# [QUOTED PASSAGE]
****************
# Wells Pond Sunday Report



## jaster (Oct 7, 2007)

Weathet was perfect today, or atleast for being outdoors, not so much for fish biting! Got out there shortly aftet they opened, must have been feeding time cause the follow deer were abundant! Fishing was a little slow, some decent bream till around 5:30, then the bite picked up. Kids and wife and I managed about 13 lbs of cats, wife catching the biggest of course. Also kids saw 2 snakes so I had to go investigate. Turned out to be what looked like a mud snake? Im sure someone will clerify? Eating a freshwater eel, neat as could be, I carefully picked them up out of the water for a picture.


----------



## Spoolin Up (May 3, 2011)

Cool to see your lilltle man smile, he had that pole bent over  good memories for him


----------



## Jason (Oct 2, 2007)

Jason, they use ta do a game tour in the evening where you rode around on a trailer while Oliver fed them deer.....Cool little tour. It was like 5 bucks wayyyyyy back then.


----------



## CatHunter (Dec 31, 2008)

Yep definitely a eastern mud snake, I was big into snakes as a teenager. Sounds like you had a fun trip where is this wells pond? And is it like a pay lake for the public?


----------



## Spoolin Up (May 3, 2011)

Hey cat hunter. It is on 89 north to s.r 178 first paved road on left. About two miles from holland farms. Probably about 5-7 miles north of point baker.


----------



## MULLET HUNTER (Oct 3, 2007)

Jason said:


> Jason, they use ta do a game tour in the evening where you rode around on a trailer while Oliver fed them deer.....Cool little tour. It was like 5 bucks wayyyyyy back then.


Is Oliver still up the river, or is he back now?


----------



## Slot Pursuit (Oct 22, 2007)

I think you have got Oliver mixed up with Lester.


----------



## MULLET HUNTER (Oct 3, 2007)

Slot Pursuit said:


> I think you have got Oliver mixed up with Lester.


No Lester went a long time ago "early 80's" Oliver, "Olivia's" brother went in the late 90's, early 2000's


----------



## jaster (Oct 7, 2007)

Idk who it was, nice fella, super nice. Fish were not bitting, kids befriended him since we were the only people there and he didn't think anyone else would show, we got a sneak peak, I cant go into detail, but they have a nice place and lots and lots of head of deer! Only one Whitetail now though! It is only a pet, Mr. B!

Super nice fella, Bream are general free, if you only catch a few, and cata are about $2 a lb. if Sunday is the only day you have to go, they are open after 1300 on the weekends. Sat and Sunday. Fishing is usually better at Steves, but I enjoy the scenery and the company at Wells. We had does within 50 yrds of us a couple times.

If you do go, take bug spray, chairs, and bait. The banks are mostly grass and make for ok seating, but the deer stay around the lakes at night, and where deer frequent, they poop, ALOT, lmao. So bring the chairs or sit in poop, either way, go have fun!


----------



## wld1985 (Oct 2, 2007)

Jaster,where ya in the private pond area? Or have they changed it up..Like I said its been years since i've been..But my dad worked for them long time ago,and the only deer I remember being close to you was in olivers private pond area..Unless they changed the gates around and the deer come around all of the ponds now..
****************
# [DATA SECTION]
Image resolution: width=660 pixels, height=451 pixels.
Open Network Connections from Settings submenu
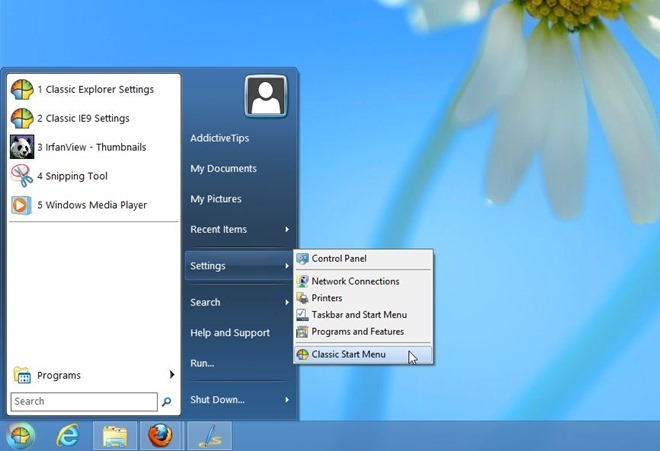tap(355, 281)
****************
# [TASK DETAILS]
Can you repeat, word for word, the stretch of the Wells Pond thread from "If you do go, take" through "the ponds now.."?

# [REPLY TO THE TASK]
If you do go, take bug spray, chairs, and bait. The banks are mostly grass and make for ok seating, but the deer stay around the lakes at night, and where deer frequent, they poop, ALOT, lmao. So bring the chairs or sit in poop, either way, go have fun!


----------



## wld1985 (Oct 2, 2007)

Jaster,where ya in the private pond area? Or have they changed it up..Like I said its been years since i've been..But my dad worked for them long time ago,and the only deer I remember being close to you was in olivers private pond area..Unless they changed the gates around and the deer come around all of the ponds now..